Click here to begin.

OBJECTIVES
The objectives of the coal resource assessment are to:

  • Compile the information needed and assess selected coal beds and zones of the Fort Union Formation and its equivalent formations that arepotentially minable in the next two or three decades.
  • Identify clean and compliant coal that meets standards of the U.S. Environmental Protection Agency for sulfur, ash, and trace elements of environmental concern.
  • Create a publicly available digital database of this coal that can be rapidly accessed and analyzed to provide information critical to decision-making by government, industry, and the public.
  • Produce widely available digital products accessible in a variety of  interpretive and interactive forms. (Please contact Romeo M. Flores at rflores@usgs.gov for more information.)
STRATEGY
The high quality of coal in selected Fort Union and equivalent coal beds and zones in the Northern Rocky Mountains and Great Plains region, in general, and in the Powder River Basin, in particular, makes it an important energy resource for continued development and expanded utilization within current and future environmental constraints. Our strategy to investigate and assess these important coal beds and zones is to create, manage, and analyze digital databases from which derivative digital products can be generated. Interpretive and interactive digital presentations and databases are provided in this report for users to utilize the data and metadata. Thus, this detailed investigation of these clean and compliant coal resources provides new and needed information for coal availability and recoverability, and for future mining development into the next century. The coal data and resource estimates provided in this report are also needed on a basinwide scale for potential coal-bed methane resource assessments.

BACKGROUND
The Fort Union Formation (Paleocene) and equivalent rocks of Paleocene age in the Northern Rocky Mountains and Great Plains region contain 18 coal beds and zones that yielded more than 38 percent (383 million short tons) of the greater than 1 billion short tons of coal produced in the United States in 1998.

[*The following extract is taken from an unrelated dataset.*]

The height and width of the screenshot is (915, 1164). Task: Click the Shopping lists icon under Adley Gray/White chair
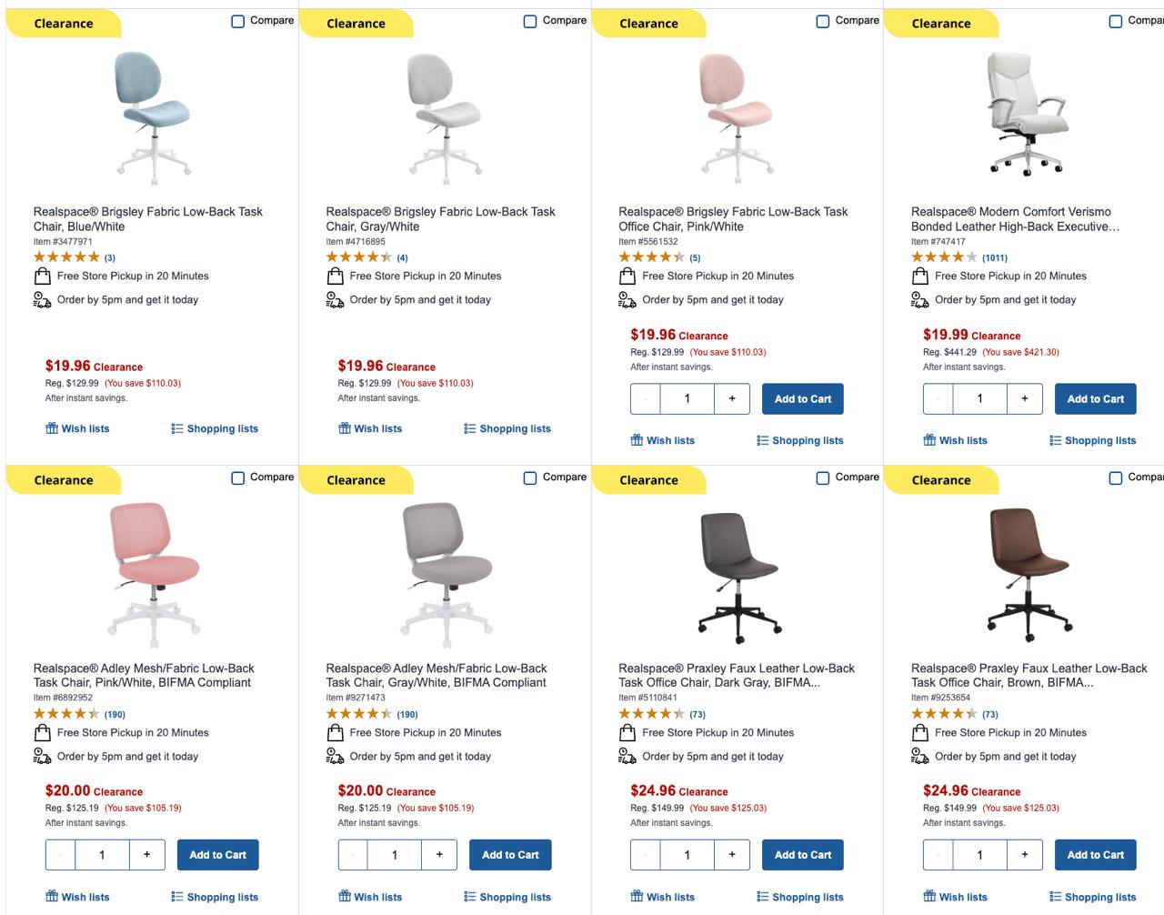(469, 897)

  •  Coal in the Fort Union Formation and equivalent rocks is a valuable resource because the coal beds and zones within these stratigraphic units are thick, and the coal is clean and compliant (low in ash, low in sulfur, and relatively low in concentrations of trace elements of environmental concern named in the Amendments to the 1990 Clean Air Act).
  • The coal beds and zones in the Fort Union and equivalent rocks are targets for continued development and expanded utilization in the next 20-30 years.
  • The coal in the Fort Union and equivalent rocks is in demand by as many as 144 electric power generation plants in 25 States of the conterminous United States, and also in foreign countries.
  • Thus, Fort Union and equivalent coal will make an important contribution to the economic and industrial growth of the Nation, and its utilization deserves recognition and assessment.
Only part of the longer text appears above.